*TASK TO CARRY OUT*
Find the string "this" in the listing below and return each line it appears in.

*EXERCISE INPUT*
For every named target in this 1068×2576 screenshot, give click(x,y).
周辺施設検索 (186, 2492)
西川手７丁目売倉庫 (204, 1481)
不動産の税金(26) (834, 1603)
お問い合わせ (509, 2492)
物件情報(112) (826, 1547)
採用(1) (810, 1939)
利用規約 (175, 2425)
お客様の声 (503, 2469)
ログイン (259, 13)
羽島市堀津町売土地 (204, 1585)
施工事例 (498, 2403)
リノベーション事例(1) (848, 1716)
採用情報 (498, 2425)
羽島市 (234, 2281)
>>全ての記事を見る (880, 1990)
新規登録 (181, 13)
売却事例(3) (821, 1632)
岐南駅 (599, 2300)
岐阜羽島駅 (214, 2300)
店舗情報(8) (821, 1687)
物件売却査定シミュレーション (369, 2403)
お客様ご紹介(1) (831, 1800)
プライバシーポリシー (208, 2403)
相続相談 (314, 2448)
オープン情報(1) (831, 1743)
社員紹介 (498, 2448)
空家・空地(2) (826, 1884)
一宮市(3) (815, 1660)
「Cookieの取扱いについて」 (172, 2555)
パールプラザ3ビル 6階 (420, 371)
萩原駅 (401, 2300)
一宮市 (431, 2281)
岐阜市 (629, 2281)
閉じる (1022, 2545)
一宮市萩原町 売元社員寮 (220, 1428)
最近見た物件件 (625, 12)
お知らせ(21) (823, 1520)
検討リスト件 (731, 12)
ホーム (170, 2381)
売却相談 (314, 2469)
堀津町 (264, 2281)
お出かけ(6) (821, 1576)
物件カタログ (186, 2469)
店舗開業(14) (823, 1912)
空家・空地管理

--

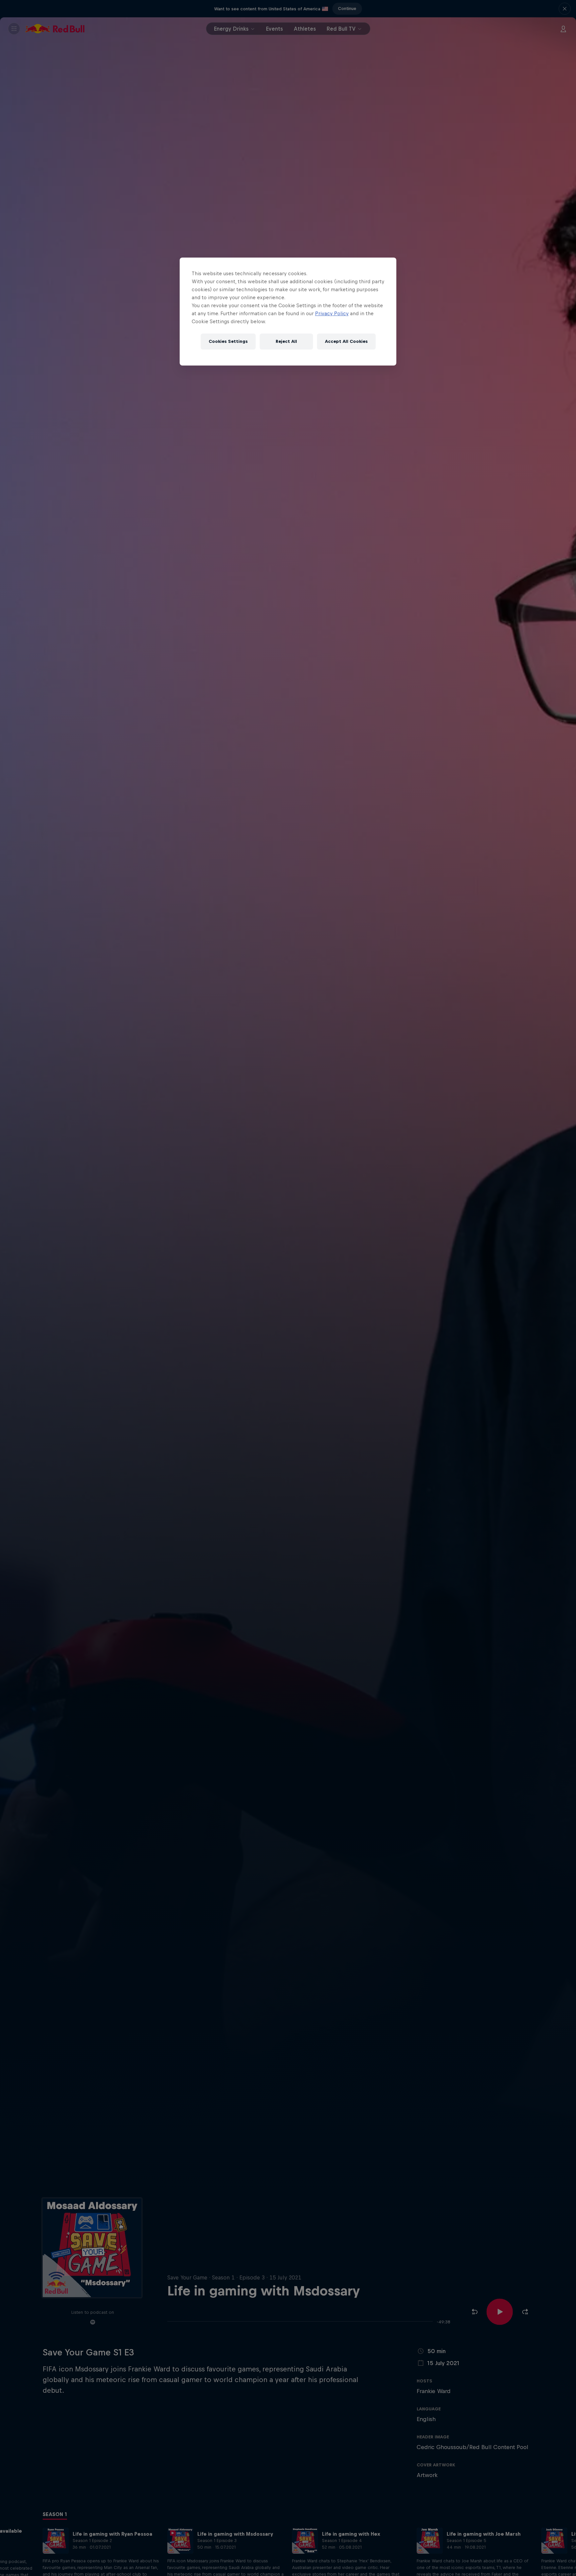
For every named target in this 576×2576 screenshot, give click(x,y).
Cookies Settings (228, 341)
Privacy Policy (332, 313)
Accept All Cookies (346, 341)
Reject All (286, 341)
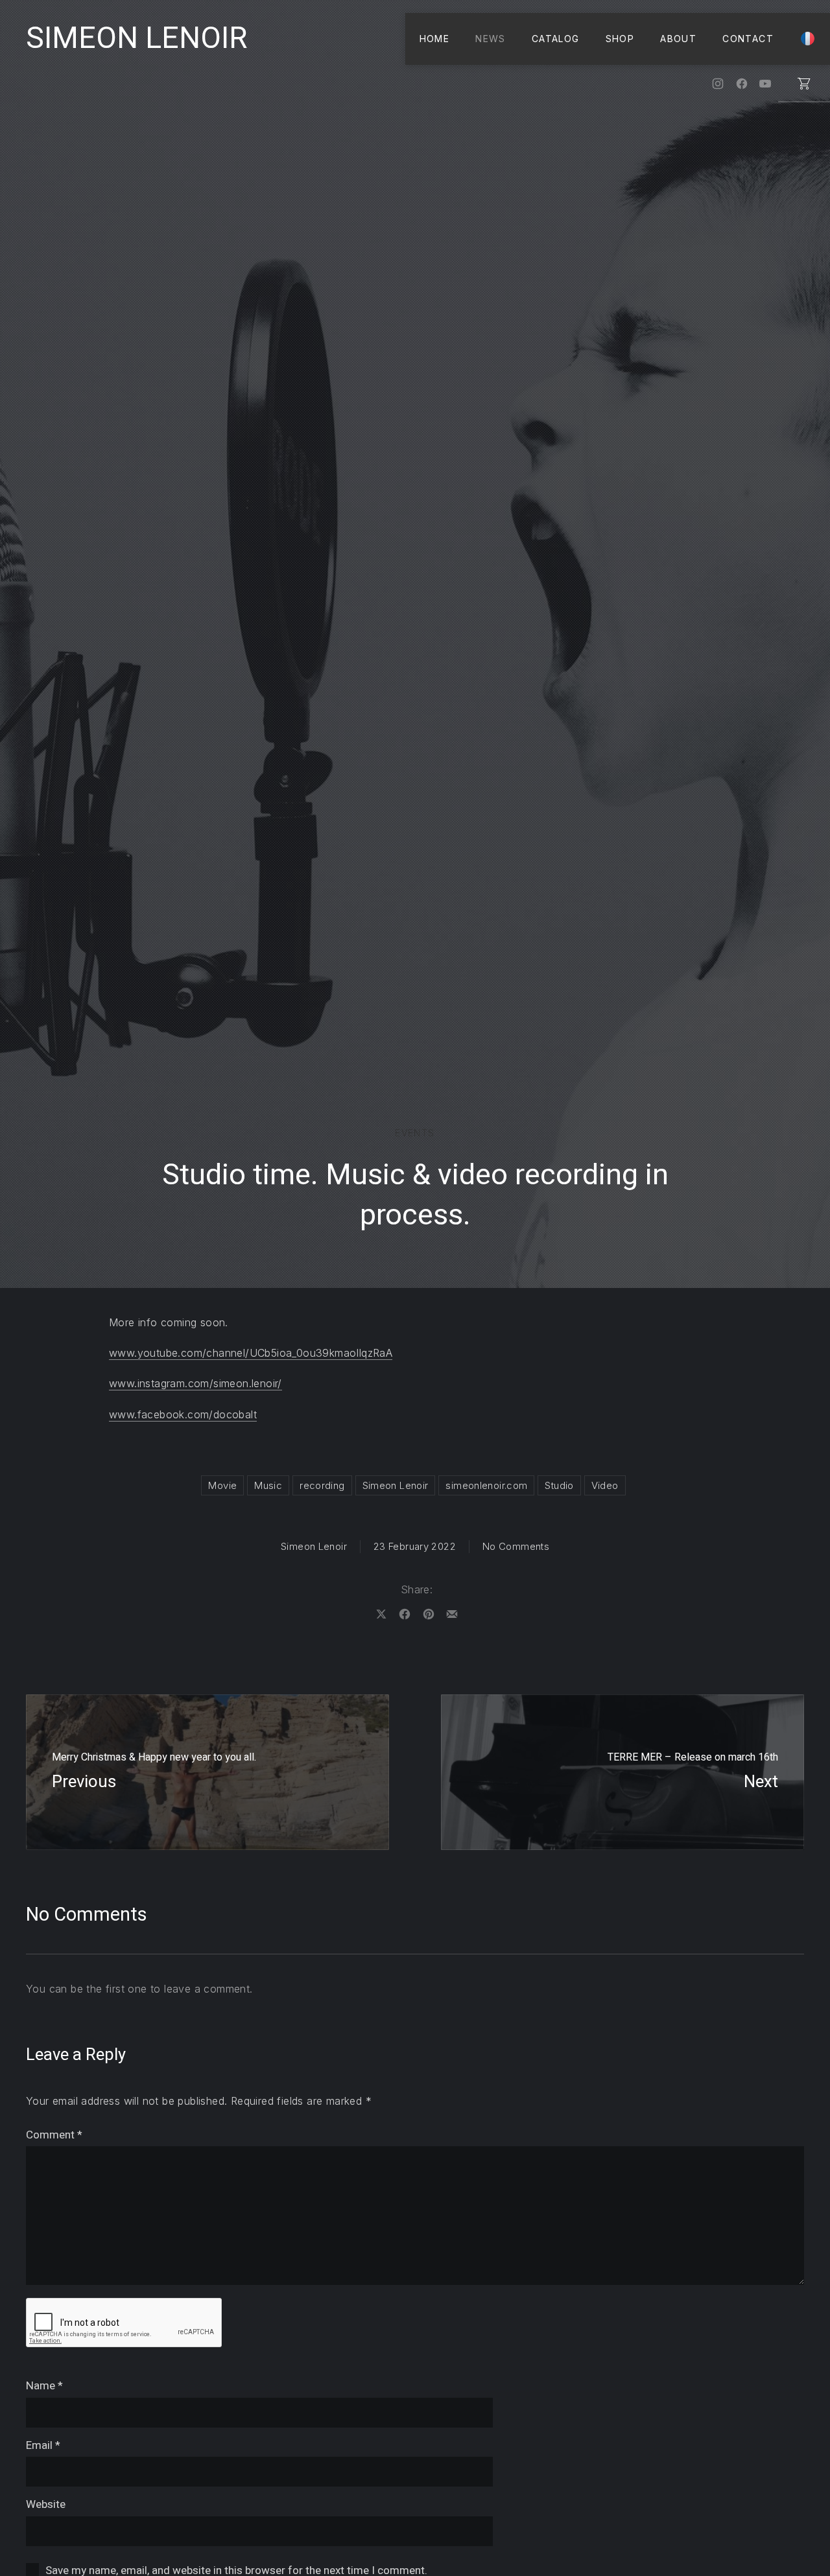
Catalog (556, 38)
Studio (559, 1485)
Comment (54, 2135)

*TASK RESULT*
For every named target in this 1068×2576 screenshot, give click(x,y).
For every named target in this 576×2576 screenshot, give click(x,y).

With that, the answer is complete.